Pugno di ferro nei confronti di chi usa il cellulare alla guida

Dalla “linea morbida” utilizzata negli ultimi tempi si passa ad un vero e proprio pugno di ferro contro coloro che utilizzano il cellulare mentre sono alla guida.

La prima volta che una persona viene fermata dalle forze dell’ordine, mentre utilizza il telefono alla guida incorrerà in una sanzione che va dai 160 ai 640 euro, ritiro della patente da 1 a 3 mesi e decurtazione di 5 punti dalla stessa.

Qualora si fosse recidivi, la sanzione aumenterà con una multa da pagare che va dai 320 ai 1282 euro, ritiro della patente da 2 a 6 mesi e 10 punti in meno alla patente.

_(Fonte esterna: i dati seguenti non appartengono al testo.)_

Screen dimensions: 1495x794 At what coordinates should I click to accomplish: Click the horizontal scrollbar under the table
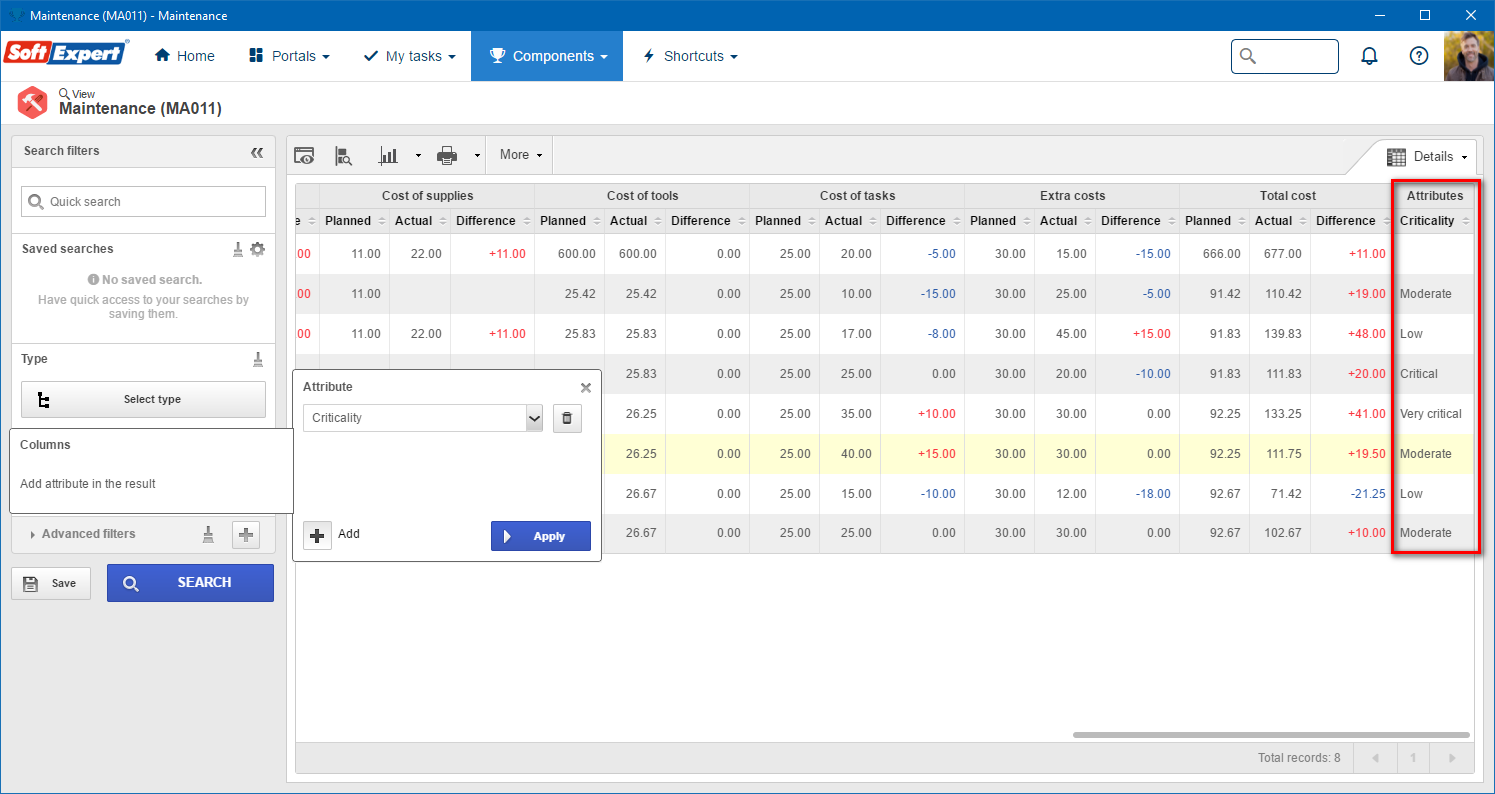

Michele Meta, presidente della ‘Commissione Trasporti‘ della Camera dei deputati e relatore del testo, afferma che: “In Commissione abbiamo pressoché ultimato l’esame degli articoli e degli emendamenti di una legge che ho ritenuto di presentare, alla luce delle diverse emergenze in tema di sicurezza stradale: poche e urgenti modifiche al Codice della strada per contrastare gli incidenti e i comportamenti più rischiosi. L’emendamento è stato appena presentato in un clima di piena condivisione, per affrontare e risolvere l’odiosa e pericolosa abitudine degli italiani di usare il telefono cellulare alla guida“.